La pregunta es: Silvana Giudici y Patricia Bullrich ¿comenzaron a blanquear su pase al PRO, o se trata simplemente de una manifestación más del entendimiento que llevó a Mauricio Macri a ensalzar las virtudes de "La Piba" como legisladora? Macri dijo antes de las primarias: "Es importante que apoyemos y apoyen desde nuestra lista a Federico Pinedo, y que renueven bancas diputados valiosos como Patricia Bullrich, por ejemplo".
No sería de extrañar entonces que la máxima expresión vernácula de mutación política -la Bullrich, claro, quien arrancó militando en Montoneros y pasó por el menemismo, el belicismo, la Alianza y últimamente por la Coalición Cívica- encuentre un lugarcito bajo el calor amarillo de la bandera del PRO tras el fracaso olímpico de la CC.
Para Bullrich, en definitiva, no sería tan difícil la mudanza, ya que se cuidó muy bien de no despersonalizar ni licuar su sello político, Unión por Todos, por ahora aliado a la diputada en extinción Elisa Carrió.
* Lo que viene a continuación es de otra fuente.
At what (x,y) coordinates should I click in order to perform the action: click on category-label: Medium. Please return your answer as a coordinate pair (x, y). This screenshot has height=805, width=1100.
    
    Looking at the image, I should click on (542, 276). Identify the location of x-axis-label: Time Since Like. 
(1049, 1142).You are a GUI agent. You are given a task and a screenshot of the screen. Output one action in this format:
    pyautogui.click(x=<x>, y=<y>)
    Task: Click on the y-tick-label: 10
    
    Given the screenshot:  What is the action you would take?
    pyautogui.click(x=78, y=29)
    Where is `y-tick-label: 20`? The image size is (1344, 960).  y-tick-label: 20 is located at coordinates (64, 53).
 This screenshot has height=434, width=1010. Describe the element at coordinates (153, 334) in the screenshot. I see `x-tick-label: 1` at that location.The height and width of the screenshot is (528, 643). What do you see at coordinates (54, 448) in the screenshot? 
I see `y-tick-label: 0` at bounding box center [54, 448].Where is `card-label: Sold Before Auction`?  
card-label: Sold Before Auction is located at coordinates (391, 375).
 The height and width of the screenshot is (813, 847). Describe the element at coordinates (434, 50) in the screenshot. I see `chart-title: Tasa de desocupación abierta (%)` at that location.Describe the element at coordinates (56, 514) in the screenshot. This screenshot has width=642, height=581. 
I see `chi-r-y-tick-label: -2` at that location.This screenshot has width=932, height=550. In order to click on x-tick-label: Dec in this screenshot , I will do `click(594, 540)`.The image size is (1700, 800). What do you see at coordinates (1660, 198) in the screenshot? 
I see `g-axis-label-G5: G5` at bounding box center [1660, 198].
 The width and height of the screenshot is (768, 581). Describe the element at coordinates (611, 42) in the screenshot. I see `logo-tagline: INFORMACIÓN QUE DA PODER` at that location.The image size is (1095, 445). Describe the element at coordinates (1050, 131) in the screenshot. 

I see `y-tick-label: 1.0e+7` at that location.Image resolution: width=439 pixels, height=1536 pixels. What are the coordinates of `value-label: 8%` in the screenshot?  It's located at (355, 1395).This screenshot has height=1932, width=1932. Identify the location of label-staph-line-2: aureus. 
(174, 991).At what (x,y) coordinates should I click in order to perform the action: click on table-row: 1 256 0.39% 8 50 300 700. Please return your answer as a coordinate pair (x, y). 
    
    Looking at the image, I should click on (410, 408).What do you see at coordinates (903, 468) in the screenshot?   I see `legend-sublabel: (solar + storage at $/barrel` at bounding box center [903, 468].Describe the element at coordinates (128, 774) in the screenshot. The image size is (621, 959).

Bullrich, desde luego, desmintió la versión de un posible pase, pero con tan poca suerte que pareció una confirmación. "Fue un encuentro entre amigos y colegas. Esa amistad y entendimiento también se da en la Cámara, y de allí surgió".
El caso de la Giudici es menos claro, aunque la intención de sumarla al PRO es algo más que una operación de prensa montada por enemigos internos de la diputada en la UCR.
La iniciativa, al parecer, surgió del PRO antes del ballottage del 31 de julio y disparó una serie escaramuzas en la UCR porteña, que ya cuestionaba a Giudici (2,10 por ciento de los votos en la elección del 10 de julio, apenas 36.665 voluntades) por su defensa al ex jefe de Gobierno Aníbal Ibarra. Macri habría dicho que sería muy bueno ofrecerle un lugar en el futuro gabinete a un extrapartidario probado y solvente para gestionar.
Y Giudici fue secretaria de Control Comunal durante la gestión de Ibarra. Su nombre sobrevoló por ser, además, una pieza clave hasta hoy en la comisión que atiende asuntos de la prensa en la Cámara baja, dada su rotunda oposición a la ley de Medios kirchnerista.
Podrán desmentirlo, pero el libro de pases parece que está abierto.